Un motorista que resultó herido grave en Badajoz es condenado porque dio positivo en sangre

La Guardia Civil no pudo hacerle la prueba de alcoholemia por aire espirado, pero el juez autorizó el análisis de las muestras sanguíneas

E. F. V. BADAJOZ.

Una muestra de sangre extraída con autorización judicial ha permitido condenar a un motorista que resultó herido de gravedad tras salirse de la carretera de Corte de Peleas.

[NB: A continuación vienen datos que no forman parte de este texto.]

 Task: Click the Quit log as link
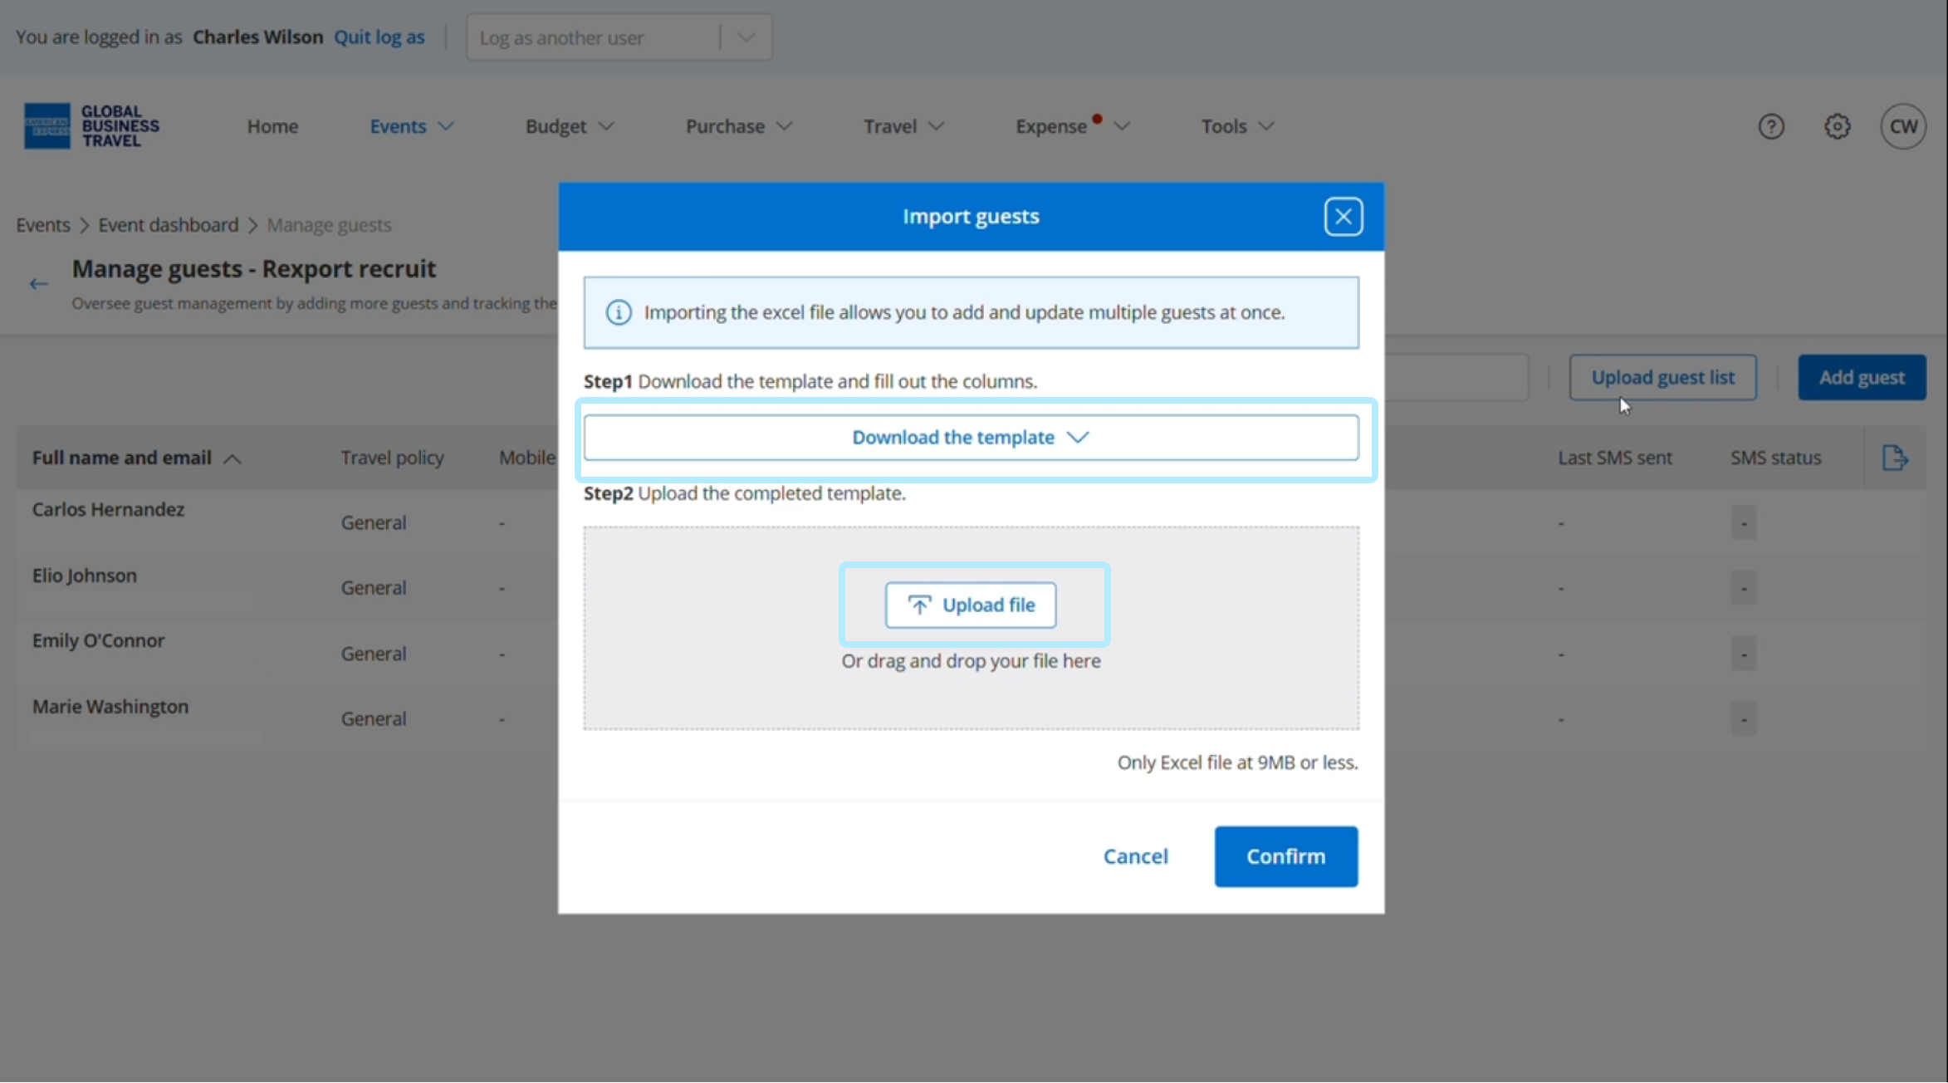coord(379,37)
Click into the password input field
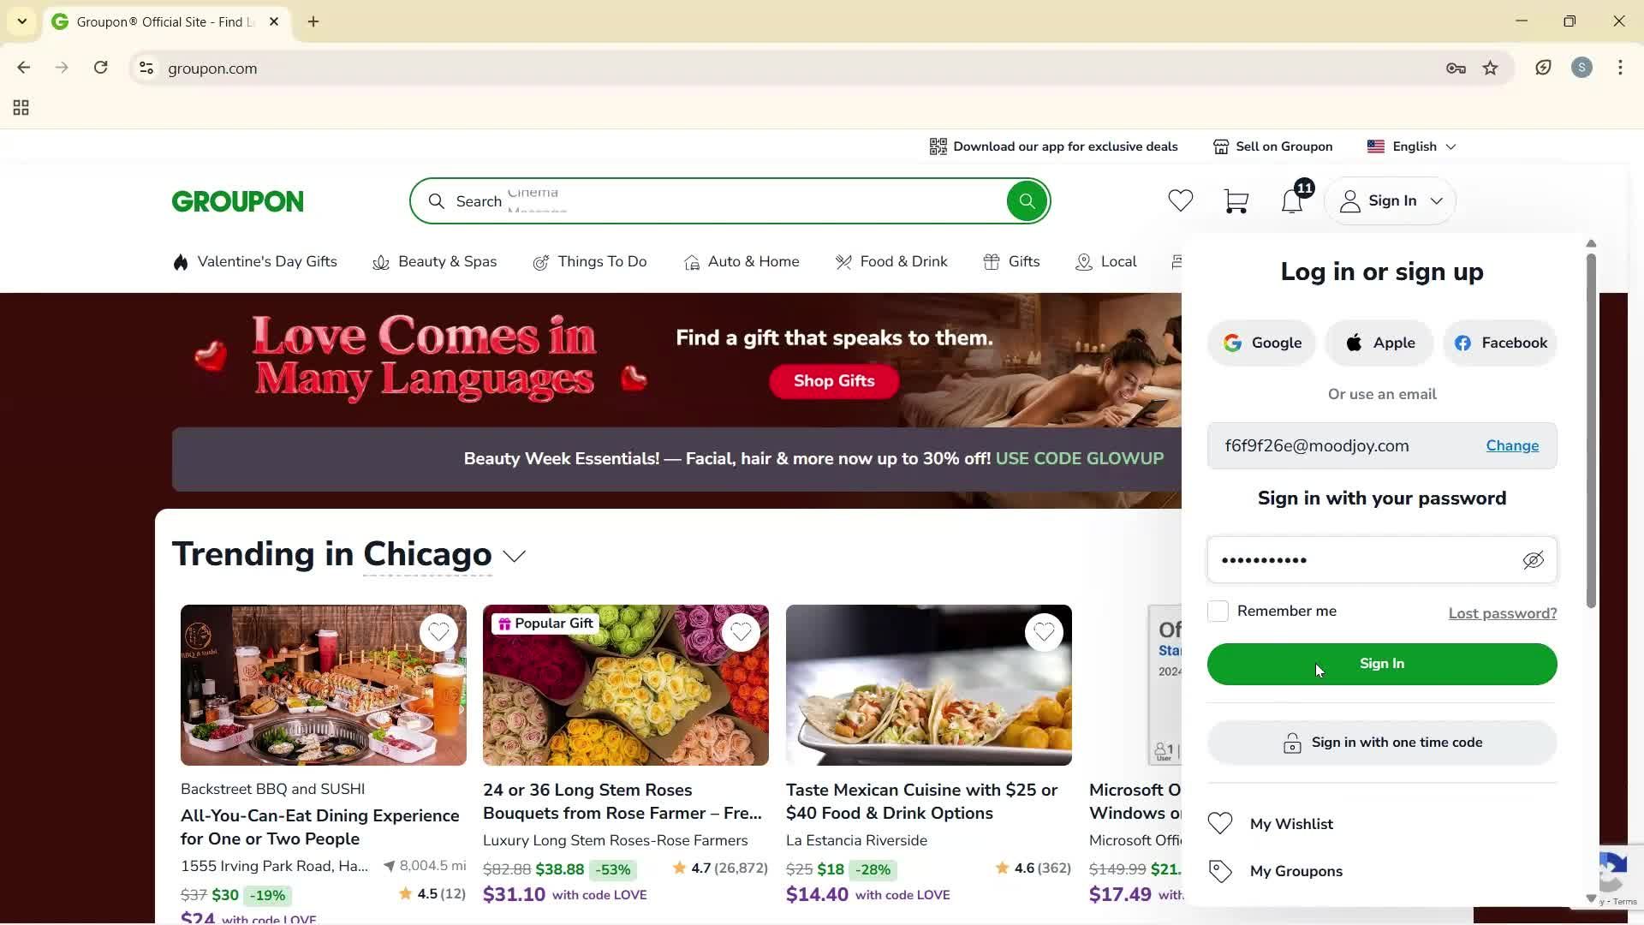 click(1361, 560)
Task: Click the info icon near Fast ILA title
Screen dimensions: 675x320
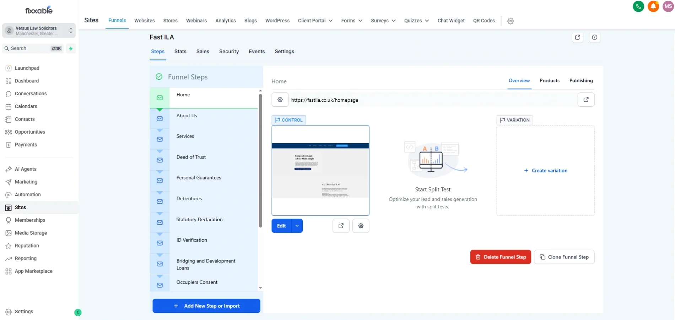Action: coord(594,37)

La imposibilidad de someterlo en esos momentos a la prueba de alcoholemia por aire espirado no ha impedido que las muestras sanguíneas que le extrajeron en el hospital corroborasen que antes de subir a la moto había ingerido alcohol y hasta tres tipos de medicamentos distintos.

En la sentencia queda probado que Fernando R. M. conducía a las 13.10 horas del día 2 de febrero de 2016 un ciclomotor Derbi DS50 por el punto kilométrico 1,9 de la carretera BA-022 (Badajoz-Corte de Peleas) a pesar de haber consumido alcohol en las horas anteriores, «lo que suponía que sus facultades perceptivas estaban notablemente disminuidas y le impedían llevar el vehículo con normalidad». Esa circunstancia hizo que perdiera el control y se saliera de la calzada.

Como consecuencia de ese accidente resultó herido de gravedad, aunque no causó daños a terceras personas.

Tras el siniestro, fue trasladado al Hospital Infanta Cristina y ante la imposibilidad de practicarle las pruebas de alcoholemia con un etilómetro de precisión, se solicitó a los servicios sanitarios que conservaran muestras de la sangre que se le extrajo en el hospital.

El médico de guardia que atendió al paciente refirió a los agentes que el acusado presentaba un fuerte olor a alcohol, aunque no pudo verificar si presentaba otros signos externos que se pudieran relacionar con su consumo.

En la sentencia se explica que el juez de guardia autorizó el análisis, en el que arrojó un resultado positivo de 2,76 gramos de alcohol por litro de sangre, lo que equivale a 1,38 miligramos por litro de aire espirado (el máximo permitido es 0,25). Así mismo, se detectó que había ingerido también tranquilizantes.

La Fiscalía presentó acusación contra el motorista, que finalmente negoció una sentencia de conformidad en la que se reconoce autor de un delito contra la seguridad vial por conducir bajo la influencia de bebidas alcohólicas. Se le impone el pago de una multa de 540 euros y la privación del carné de conducir durante el periodo de un año y un día.